The ‘old’ way created an opportunity for new efficiencies
At a time when “innovation” usually means new, different, or even “cutting edge,” Matte and his colleagues found a modern solution in an unexpected place: the past. In the early years of cardiac surgery, perfusionists relied on water lines connected to wall outlets to send hot and cold water to a heart-and-lung machine. But hospitals started implementing the standalone heater-cooler units in the 1990s, and the older wall water systems were mostly phased out a decade ago, according to Matte. Needing to quickly abandon the “new way,” the perfusionists realized the old way wasn’t obsolete after all—it just needed updating.
Matte and his colleagues joined specialists from Boston Children’s Infection Prevention and Control, as well as electricians and carpenters from the hospital, to create a modernized wall water system in just six weeks. Wall water systems were installed on the level beneath four cardiac ORs with connections running upstairs to a mixing valve and other components that are placed in OR closets.
The reconfigured system includes new features that have made the perfusionists’ job efficient, including a water flow “bridge” that lets them test water before connecting to the heart-and-lung machine and also immediately disconnect from the machine if there’s a water system malfunction.

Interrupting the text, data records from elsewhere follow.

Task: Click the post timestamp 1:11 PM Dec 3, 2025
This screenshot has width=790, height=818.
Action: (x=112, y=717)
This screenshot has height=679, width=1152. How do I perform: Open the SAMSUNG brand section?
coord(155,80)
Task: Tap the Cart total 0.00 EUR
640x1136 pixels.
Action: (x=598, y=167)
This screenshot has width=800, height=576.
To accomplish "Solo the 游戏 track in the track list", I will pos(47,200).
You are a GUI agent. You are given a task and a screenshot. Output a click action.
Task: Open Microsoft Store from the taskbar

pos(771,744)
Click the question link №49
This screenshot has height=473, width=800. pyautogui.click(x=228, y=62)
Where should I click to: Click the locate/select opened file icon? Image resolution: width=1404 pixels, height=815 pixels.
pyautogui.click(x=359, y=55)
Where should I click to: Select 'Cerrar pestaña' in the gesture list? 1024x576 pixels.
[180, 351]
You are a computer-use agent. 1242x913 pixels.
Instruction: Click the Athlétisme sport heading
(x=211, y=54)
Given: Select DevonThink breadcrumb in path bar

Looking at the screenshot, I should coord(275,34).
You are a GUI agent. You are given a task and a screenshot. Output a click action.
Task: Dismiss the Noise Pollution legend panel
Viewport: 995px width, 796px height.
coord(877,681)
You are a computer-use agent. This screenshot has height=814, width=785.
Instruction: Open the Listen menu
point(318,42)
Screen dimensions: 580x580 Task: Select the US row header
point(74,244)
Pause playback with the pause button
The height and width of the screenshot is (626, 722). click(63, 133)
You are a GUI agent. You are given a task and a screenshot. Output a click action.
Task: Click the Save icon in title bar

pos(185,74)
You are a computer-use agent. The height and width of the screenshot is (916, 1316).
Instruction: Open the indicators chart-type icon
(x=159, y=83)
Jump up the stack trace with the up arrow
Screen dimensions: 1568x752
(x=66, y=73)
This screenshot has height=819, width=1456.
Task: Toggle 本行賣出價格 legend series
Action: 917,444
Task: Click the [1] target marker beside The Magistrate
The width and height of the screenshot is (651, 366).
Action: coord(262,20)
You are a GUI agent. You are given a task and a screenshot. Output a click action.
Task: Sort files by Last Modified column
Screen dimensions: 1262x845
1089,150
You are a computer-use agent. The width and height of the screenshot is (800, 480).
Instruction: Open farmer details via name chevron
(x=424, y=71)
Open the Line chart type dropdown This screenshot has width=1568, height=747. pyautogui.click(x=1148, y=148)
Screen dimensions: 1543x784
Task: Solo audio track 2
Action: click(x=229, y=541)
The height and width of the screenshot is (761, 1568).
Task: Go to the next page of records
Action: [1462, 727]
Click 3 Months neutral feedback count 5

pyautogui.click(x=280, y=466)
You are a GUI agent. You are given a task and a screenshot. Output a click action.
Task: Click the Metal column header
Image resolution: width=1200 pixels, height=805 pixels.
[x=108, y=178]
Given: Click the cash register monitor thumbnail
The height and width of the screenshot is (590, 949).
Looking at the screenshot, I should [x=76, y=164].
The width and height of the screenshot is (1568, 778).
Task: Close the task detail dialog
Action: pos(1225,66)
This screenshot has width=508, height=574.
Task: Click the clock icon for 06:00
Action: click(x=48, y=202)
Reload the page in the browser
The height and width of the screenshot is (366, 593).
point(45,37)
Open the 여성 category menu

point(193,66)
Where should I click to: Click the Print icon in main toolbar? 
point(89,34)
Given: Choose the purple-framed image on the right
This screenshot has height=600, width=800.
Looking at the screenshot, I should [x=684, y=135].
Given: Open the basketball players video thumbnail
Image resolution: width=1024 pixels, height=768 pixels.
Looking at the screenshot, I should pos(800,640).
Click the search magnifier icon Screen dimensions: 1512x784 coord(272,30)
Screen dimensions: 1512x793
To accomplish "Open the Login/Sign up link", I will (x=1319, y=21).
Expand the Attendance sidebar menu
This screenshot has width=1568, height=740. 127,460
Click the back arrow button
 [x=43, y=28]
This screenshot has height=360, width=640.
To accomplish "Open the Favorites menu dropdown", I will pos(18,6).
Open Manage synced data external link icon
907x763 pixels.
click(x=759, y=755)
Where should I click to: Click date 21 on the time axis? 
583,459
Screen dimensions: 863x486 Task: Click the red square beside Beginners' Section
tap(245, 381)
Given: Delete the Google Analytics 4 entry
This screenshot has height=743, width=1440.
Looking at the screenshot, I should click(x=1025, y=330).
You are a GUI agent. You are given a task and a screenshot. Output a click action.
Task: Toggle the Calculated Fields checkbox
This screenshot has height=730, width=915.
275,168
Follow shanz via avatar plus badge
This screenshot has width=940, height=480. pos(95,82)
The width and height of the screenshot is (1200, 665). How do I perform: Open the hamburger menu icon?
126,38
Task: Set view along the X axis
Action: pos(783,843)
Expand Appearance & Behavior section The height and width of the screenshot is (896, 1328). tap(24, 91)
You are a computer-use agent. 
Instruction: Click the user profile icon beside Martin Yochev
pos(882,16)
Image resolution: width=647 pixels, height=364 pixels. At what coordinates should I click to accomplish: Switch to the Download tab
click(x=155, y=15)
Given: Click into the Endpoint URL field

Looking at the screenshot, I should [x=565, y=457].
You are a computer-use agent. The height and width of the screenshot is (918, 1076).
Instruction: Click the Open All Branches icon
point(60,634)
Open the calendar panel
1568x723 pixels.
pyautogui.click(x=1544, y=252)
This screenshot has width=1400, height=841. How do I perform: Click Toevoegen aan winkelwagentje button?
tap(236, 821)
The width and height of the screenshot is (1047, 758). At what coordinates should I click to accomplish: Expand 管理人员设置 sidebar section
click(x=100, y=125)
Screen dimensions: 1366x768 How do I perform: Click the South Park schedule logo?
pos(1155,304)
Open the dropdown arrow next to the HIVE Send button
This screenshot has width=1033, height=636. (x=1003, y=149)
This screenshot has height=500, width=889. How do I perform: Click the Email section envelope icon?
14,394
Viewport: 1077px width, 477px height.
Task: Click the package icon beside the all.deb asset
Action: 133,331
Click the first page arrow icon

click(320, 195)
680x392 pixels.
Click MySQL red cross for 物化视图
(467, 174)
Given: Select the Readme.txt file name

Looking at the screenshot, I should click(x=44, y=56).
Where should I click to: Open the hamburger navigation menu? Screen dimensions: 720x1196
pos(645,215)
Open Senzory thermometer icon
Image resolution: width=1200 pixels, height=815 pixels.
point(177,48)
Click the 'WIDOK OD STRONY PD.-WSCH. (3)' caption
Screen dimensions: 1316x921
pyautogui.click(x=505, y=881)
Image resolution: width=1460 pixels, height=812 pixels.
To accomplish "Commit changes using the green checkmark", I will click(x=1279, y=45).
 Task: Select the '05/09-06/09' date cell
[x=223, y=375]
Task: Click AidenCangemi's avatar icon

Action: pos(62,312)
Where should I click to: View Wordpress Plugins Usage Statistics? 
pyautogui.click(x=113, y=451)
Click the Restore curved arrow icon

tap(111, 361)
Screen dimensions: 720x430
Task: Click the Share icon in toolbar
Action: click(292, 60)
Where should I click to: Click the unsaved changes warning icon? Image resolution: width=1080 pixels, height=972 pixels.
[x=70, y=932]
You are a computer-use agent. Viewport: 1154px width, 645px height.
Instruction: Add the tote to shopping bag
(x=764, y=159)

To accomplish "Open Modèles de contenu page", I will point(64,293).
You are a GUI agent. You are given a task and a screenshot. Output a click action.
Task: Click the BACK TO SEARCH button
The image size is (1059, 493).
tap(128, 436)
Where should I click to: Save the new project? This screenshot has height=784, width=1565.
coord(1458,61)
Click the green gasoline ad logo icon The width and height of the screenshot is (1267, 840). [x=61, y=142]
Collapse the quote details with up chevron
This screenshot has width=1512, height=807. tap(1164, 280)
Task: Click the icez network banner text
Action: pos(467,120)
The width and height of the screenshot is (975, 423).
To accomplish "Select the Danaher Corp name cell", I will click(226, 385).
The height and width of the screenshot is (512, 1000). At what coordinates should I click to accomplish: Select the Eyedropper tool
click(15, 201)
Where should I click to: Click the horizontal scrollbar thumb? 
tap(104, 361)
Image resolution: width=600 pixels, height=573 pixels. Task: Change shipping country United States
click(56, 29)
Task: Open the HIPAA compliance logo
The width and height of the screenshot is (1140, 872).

The setup also improved the efficiency of heat being exchanged between the system and a heart-and-lung machine.
Most importantly, the wall water system successfully performs a key function behind open-heart surgery: It supplies a heart-and-lung machine with water that is precisely controlled for temperature and pressure by a perfusionist who works a remote control next to the machine. In contrast, heater-cooler units can’t reach that kind of exactitude on their own and require a perfusionist to manually toggle controls between hot and cold.
“The wall water system, we just set it and it’s the temperature we want,” Matte says. With a patient’s body temperature at a proper temperature, surgeons have the time to safely operate on a heart, making Matte and his colleagues confident their innovation will allow them to perform effective perfusion long into the future.
In addition to safety and efficiency, water is conserved
After assisting perfusionists in more than 4,000 cardiac surgeries at the Benderson Family Heart Center’s former location inside Boston Children’s main building, wall water systems were installed in the center’s new home at the adjacent Hale Family Building. Placing the systems in the new building enabled Matte and his colleagues to realize another goal: water conservation. The systems send used water that doesn’t mix with blood or any other liquid during surgery to special holding tanks. From there, the water flushes toilets.
Matte is pleased that when faced with the pressure of quickly creating a safer, more precise method to deliver and manage perfusion, he and his colleagues figured out a new and more effective way, even if it was based on the “old way.”